Back in 1955, founders Tom Forkner and Joe Rogers Sr. were good friends but not yet in the restaurant business. Avondale Estates was still a stop on the way to Atlanta but didn’t have a 24-hour diner of its own. Rogers worked for Toddle House, a breakfast-all-the-time restaurant with a concept similar to Waffle House but couldn’t convince corporate that Avondale Estates was the place to open.

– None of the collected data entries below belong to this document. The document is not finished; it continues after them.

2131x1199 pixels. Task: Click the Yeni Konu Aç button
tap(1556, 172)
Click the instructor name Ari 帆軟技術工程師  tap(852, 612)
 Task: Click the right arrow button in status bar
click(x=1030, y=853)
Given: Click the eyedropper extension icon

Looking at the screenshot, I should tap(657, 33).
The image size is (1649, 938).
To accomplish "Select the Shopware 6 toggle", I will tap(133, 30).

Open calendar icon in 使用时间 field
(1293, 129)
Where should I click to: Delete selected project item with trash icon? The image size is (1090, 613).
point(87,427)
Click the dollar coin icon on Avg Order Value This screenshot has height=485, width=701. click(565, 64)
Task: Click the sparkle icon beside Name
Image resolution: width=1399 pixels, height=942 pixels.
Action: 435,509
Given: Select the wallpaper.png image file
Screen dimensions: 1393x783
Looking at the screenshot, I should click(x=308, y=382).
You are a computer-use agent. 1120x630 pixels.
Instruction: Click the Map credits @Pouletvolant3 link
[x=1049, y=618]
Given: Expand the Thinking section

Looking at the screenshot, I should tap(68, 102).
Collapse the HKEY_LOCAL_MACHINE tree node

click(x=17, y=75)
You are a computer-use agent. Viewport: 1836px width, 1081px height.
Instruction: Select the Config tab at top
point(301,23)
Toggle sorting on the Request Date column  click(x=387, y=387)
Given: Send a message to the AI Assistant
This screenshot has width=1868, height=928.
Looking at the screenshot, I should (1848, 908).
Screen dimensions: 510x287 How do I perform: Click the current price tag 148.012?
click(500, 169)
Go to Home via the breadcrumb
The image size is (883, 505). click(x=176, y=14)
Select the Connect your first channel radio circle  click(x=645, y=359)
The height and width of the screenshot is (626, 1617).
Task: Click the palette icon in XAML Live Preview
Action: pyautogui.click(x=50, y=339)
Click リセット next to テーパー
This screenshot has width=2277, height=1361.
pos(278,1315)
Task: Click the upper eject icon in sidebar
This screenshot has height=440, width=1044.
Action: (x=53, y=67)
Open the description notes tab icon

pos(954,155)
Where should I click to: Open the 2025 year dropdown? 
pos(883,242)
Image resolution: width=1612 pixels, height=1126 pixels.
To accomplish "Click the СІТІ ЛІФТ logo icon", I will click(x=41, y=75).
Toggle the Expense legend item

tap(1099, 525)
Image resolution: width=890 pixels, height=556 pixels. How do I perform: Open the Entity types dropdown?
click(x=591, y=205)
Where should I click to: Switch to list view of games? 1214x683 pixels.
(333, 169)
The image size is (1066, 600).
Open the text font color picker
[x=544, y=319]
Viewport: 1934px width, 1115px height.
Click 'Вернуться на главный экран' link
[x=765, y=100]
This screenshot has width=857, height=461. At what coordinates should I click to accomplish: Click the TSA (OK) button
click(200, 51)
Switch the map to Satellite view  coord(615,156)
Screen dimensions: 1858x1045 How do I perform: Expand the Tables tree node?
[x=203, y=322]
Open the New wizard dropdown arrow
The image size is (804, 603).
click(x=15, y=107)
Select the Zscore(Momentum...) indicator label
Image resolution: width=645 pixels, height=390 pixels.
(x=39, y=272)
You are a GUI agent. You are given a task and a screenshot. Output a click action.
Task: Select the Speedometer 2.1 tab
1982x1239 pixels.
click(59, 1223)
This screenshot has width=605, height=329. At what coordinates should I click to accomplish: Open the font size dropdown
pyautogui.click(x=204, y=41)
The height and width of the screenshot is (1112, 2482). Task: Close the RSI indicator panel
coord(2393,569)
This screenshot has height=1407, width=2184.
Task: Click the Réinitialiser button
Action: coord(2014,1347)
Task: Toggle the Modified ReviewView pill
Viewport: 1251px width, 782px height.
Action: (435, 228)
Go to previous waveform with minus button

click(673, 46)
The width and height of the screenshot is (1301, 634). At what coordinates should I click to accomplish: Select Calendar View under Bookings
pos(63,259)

Rogers approached Forkner with the concept for what would become Waffle House: a round-the-clock diner featuring an open kitchen with just a few steps between customers and their food. It should take an average of seven minutes from order to first bite. Forkner contacted his brother, John, who built the iconic “shoebox” building that still stands today: a long, narrow rectangle with kitchen in the middle. Forkner and Rogers filled the menu with made-from-scratch classics: $.30 hamburgers, $.20 fresh-baked slices of pie and, of course, waffles for $.40.
For Waffle House’s 50th birthday in 2005, the World of Coke put together a recreation of the high counter where patrons used to order. Originally scheduled to be completed that same year, the museum was not quite finished and opened instead in 2008.
At the museum, only the floor is completely original to the building, but most everything else is as close as they could get. The founders didn’t think in 1955 they’d establish a chain with more than 17,000 franchises, so there aren’t actually a lot of pictures of the original Waffle House.
“People back then weren’t as picture crazy as we are now, so we didn’t have a ton of photos to go off of to recreate this,” Thrasher said. “We basically just went off the memories of our two founders, and, of course, they had different views.”
So why a museum? Thrasher estimates the museum draws two to three groups by appointment in the summer months, as well as school groups throughout the year. Many are startled that something as ubiquitous as Waffle House–pass any exit ramp in the South and you’re likely to spot that blaring yellow sign –started in a little suburb of Atlanta.
“[The museum] is a way to preserve the history and to show you that Waffle House is not that much different today than it was back then,” Thrasher said. “Obviously the prices are a little different, and we have added booth seating, but from day one it was really about the people and the interaction and the experience you were going to have.”